Why Reasoning Matters
Reasoning is what turns useful AI into trustworthy AI. Instead of just recognizing patterns in data, reasoning AI can weigh options, test ideas and explain its choices.
The chatbot that launched in 2022 was a Large Language Model (LLM) generative AI that was able to do amazing things like providing search results in prose, creating poems and storylines, even illustrating new images. But reasoning is what will get the AI to “think” through a problem posed to it and come up with a reasonable answer.
When you are casually using ChatGPT, false and misleading answers are merely inconvenient. But in a business setting, it can be costly and risky.
For telecommunications networks, stronger reasoning could forge a path to self-healing systems that automatically fix outages and provide smarter resource allocation and customer service that intelligently adapt in real time. For the business side, it could support everything from supply chain optimization to financial risk analysis.
In short, better reasoning leads to better decisions and a stronger foundation for autonomous systems.
Most chatbots are assistants, not collaborators, since they rely on pattern recognition. Early AI models appeared clever but were limited.
Now, the field is moving toward AI agents that can act, make plans and even set their own goals. Reasoning is our gateway toward agentic AI, in which the machines will be able to work more autonomously without human direction. It puts us on that threshold of where AI can not only “say” things but “do” them, too.
In other words, reasoning transforms AI from a passive assistant into an intelligent partner.
Smarter AI, Not Just Bigger AI
Recent breakthroughs have proven that bigger isn’t always better. DeepSeek-R1, for instance, stunned the industry earlier this year by rivaling the best models while using a fraction of the cost. Similarly, small language models (SLMs) with clever reasoning strategies have outperformed giants on complex math tasks.
Our white paper outlines three key scaling approaches shaping today’s reasoning models. The first is pre-training scaling, which makes models larger with more data and compute power. The second is post-training scaling, which refines models through techniques like reinforcement learning with human feedback. Finally, there is test-time scaling, which extends reasoning via methods like chain-of-thought prompting and majority voting.
Beyond scaling, researchers are also exploring Large Concept Models (LCMs) that operate at higher semantic levels, non-linguistic modeling concepts in latent space, as well as new architectures that either augment transformers or are completely novel.
While many current reasoning models are performing exceptionally well against established benchmarks, such as Massive Multitask Language Understanding (MMLU) that test knowledge, they are faring poorly against ‘intelligence’ benchmarks such as Abstract and Reasoning Corpus for Artificial General Intelligence (ARC-AGI) or Humanity’s Last Exam (HLE).
Improvements in reasoning will have major impacts on business.

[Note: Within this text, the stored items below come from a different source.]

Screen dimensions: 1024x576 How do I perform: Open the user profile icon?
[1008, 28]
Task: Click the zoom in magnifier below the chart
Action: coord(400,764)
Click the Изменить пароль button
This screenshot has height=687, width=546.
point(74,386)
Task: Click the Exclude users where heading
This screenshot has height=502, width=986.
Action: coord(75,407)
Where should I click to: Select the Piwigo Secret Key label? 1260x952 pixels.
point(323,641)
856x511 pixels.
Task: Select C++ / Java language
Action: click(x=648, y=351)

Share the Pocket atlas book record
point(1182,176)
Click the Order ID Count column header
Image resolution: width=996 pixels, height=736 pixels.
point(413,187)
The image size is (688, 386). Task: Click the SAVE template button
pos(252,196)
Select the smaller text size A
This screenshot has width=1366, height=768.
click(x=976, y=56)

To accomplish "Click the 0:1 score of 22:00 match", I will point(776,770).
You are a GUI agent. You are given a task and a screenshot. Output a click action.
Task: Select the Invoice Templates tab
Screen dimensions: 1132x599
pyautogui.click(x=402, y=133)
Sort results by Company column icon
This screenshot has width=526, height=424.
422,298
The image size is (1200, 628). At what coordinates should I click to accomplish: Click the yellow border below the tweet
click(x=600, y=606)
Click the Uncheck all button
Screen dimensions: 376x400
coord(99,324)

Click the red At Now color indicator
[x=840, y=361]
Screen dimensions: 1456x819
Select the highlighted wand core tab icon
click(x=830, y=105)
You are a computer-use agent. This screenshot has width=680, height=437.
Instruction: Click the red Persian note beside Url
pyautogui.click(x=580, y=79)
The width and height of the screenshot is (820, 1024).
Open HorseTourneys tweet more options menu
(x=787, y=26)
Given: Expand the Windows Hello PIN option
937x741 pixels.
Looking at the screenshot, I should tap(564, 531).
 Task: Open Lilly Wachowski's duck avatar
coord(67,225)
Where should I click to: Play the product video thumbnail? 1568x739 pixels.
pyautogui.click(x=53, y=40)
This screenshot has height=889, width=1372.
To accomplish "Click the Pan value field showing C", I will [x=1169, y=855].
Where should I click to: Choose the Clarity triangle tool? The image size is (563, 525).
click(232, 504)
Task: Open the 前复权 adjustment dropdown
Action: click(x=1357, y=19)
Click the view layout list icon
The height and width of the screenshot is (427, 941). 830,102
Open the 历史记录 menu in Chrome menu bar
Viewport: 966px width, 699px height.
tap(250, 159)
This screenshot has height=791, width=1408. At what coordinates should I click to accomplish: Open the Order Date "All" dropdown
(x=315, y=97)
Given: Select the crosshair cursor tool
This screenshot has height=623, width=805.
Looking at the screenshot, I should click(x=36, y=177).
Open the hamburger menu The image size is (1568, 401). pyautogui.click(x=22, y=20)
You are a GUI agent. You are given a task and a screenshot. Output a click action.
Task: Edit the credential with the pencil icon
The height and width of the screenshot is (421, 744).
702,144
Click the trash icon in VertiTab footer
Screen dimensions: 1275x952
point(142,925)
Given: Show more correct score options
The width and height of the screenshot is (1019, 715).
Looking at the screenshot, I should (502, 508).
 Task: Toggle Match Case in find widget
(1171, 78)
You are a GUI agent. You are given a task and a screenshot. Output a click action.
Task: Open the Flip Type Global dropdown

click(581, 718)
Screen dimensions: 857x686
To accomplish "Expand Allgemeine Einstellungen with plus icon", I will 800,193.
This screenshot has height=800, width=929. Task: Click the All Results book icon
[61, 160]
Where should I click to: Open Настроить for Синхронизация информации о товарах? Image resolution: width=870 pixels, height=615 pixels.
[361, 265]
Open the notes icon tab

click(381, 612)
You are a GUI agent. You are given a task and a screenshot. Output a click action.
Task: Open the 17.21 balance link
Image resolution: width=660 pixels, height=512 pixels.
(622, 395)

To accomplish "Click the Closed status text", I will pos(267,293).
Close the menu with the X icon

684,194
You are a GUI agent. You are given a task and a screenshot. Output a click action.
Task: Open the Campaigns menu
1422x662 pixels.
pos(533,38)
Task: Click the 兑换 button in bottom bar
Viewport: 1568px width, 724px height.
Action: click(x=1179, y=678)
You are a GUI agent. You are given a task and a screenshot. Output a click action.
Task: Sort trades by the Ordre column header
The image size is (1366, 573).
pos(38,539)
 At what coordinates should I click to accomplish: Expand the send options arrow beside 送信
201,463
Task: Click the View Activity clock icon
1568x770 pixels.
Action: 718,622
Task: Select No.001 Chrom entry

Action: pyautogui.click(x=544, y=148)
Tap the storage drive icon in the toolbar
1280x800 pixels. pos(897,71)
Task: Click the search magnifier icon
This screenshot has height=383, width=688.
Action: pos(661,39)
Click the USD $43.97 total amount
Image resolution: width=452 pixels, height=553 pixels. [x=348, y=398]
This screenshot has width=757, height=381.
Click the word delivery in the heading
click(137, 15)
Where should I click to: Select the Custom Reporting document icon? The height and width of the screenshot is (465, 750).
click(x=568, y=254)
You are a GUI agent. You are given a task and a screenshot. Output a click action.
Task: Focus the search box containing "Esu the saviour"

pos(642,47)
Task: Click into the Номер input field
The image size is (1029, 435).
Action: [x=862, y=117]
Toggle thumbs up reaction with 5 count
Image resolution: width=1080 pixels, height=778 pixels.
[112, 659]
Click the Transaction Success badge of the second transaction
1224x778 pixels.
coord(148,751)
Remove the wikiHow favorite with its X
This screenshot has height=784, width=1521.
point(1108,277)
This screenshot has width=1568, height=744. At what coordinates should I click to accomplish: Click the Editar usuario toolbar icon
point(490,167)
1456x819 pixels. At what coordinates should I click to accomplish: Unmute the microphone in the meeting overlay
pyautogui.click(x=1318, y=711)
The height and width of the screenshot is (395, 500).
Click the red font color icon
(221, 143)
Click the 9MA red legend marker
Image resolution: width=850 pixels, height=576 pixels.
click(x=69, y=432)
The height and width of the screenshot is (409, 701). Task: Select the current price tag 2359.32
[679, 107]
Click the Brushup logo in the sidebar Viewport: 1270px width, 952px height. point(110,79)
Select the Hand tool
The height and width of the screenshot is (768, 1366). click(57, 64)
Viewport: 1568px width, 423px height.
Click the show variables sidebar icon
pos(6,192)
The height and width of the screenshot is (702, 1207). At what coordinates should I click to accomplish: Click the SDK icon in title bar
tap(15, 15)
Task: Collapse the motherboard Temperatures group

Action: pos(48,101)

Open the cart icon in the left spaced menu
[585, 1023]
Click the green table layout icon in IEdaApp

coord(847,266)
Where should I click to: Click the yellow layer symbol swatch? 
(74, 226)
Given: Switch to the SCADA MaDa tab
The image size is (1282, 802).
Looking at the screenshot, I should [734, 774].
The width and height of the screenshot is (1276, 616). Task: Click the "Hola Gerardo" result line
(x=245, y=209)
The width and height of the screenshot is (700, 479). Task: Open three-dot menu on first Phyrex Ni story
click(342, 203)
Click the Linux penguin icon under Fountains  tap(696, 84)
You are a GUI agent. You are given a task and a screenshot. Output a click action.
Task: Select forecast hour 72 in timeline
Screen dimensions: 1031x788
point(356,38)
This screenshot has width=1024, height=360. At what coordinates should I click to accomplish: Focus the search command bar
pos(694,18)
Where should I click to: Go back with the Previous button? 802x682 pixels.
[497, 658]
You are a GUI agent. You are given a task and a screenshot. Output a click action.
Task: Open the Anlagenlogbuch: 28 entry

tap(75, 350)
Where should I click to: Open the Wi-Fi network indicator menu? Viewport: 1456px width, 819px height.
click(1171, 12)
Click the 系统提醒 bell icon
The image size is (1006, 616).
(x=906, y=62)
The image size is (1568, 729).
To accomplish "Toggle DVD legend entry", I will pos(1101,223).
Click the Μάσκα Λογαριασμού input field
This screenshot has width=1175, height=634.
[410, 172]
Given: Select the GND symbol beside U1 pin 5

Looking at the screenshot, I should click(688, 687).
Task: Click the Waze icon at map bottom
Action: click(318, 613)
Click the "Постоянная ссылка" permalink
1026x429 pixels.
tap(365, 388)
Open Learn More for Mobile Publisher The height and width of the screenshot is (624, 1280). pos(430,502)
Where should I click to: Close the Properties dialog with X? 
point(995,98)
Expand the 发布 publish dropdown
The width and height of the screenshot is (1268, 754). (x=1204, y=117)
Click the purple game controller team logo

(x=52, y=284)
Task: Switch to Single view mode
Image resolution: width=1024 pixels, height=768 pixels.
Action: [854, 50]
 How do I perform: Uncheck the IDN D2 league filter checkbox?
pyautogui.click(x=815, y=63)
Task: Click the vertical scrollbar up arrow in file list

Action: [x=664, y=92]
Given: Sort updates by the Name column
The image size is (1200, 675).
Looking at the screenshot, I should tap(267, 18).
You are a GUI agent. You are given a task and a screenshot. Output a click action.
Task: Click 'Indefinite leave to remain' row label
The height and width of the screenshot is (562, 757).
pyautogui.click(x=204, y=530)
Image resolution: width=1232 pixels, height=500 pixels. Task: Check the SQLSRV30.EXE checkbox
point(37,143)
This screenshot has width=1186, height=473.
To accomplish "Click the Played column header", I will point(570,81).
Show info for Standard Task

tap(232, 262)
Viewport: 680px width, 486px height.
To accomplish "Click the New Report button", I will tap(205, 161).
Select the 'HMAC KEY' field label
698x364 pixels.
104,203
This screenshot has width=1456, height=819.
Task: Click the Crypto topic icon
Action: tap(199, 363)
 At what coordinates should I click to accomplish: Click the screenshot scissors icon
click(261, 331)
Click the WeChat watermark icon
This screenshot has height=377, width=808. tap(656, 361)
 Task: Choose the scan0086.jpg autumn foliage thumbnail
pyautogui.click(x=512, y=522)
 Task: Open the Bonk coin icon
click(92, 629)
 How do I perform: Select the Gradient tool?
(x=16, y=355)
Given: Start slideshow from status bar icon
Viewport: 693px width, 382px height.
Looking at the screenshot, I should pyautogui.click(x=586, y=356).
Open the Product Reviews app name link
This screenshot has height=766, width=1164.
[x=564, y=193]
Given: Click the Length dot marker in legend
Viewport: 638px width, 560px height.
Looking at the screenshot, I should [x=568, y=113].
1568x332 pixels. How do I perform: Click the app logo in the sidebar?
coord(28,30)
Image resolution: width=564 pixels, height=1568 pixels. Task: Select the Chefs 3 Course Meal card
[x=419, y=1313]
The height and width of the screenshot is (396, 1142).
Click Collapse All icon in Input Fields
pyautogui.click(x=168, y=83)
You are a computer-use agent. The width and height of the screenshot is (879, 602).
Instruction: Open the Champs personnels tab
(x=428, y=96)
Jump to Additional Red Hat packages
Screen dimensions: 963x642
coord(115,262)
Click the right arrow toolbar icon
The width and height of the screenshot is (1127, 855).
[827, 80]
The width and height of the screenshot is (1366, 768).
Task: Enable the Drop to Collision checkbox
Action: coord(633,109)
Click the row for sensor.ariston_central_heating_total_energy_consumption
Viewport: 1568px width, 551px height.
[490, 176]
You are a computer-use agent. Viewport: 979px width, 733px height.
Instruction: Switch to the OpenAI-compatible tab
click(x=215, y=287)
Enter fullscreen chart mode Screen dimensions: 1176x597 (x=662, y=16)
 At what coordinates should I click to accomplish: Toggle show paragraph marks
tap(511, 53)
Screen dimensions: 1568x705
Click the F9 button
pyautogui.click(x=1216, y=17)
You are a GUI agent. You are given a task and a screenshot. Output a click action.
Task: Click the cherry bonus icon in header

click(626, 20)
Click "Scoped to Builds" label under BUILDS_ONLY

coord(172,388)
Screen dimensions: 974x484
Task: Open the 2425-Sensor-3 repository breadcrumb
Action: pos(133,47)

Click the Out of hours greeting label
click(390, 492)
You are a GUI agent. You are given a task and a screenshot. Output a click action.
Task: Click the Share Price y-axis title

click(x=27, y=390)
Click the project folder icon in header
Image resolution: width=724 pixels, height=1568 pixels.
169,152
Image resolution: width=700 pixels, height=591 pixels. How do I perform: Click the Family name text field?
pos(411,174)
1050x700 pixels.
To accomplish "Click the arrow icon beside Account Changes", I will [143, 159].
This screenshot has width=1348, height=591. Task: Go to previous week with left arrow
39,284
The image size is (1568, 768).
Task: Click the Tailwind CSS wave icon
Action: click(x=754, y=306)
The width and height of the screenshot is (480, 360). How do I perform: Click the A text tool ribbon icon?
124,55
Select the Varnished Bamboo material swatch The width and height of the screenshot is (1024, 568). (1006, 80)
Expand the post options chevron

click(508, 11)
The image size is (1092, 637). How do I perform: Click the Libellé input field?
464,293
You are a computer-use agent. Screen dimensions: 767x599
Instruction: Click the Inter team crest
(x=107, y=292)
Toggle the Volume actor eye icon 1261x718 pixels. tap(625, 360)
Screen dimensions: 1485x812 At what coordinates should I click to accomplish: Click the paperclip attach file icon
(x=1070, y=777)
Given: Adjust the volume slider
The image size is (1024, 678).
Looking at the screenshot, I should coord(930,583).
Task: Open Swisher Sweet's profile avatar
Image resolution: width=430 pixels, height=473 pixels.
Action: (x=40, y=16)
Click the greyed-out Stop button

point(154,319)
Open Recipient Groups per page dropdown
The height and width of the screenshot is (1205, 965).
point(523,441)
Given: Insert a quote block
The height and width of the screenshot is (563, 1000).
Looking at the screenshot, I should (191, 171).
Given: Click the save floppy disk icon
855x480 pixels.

They should be influential in the telecom and networking sphere in terms of autonomous troubleshooting, resource allocation and energy optimization.
To be sure, plenty of challenges remain, particularly regarding trust, transparency, adaptability and efficiency. AI must reduce hallucinations and errors, its decisions need to be explainable rather than hidden in a “black box,” its systems must be able to handle new data and real-world surprises, and all this must be done without skyrocketing costs or energy demands.
Toward AI Wisdom
In this evolution from chatbots to agents to agentic AI and beyond, the goal isn’t just smarter tools but what we call AI wisdom. These are systems that don’t just calculate the fastest route, but also consider context, ethics and long-term impact. These are networks that self-operate, meaning they don’t just connect but actively manage and optimize themselves.
If successful, this evolution could transform how networks are managed, how businesses make decisions and how society solves problems. The key, we argue, is to keep the following principles in mind: universality, flexibility, explainability and scalability.
For business leaders, the message is clear. The potential is huge for a new wave of AI that won’t just be about faster answers but about better decisions. Those who prepare to harness it will gain a powerful advantage in a world that increasingly depends on intelligent, autonomous and reliable systems.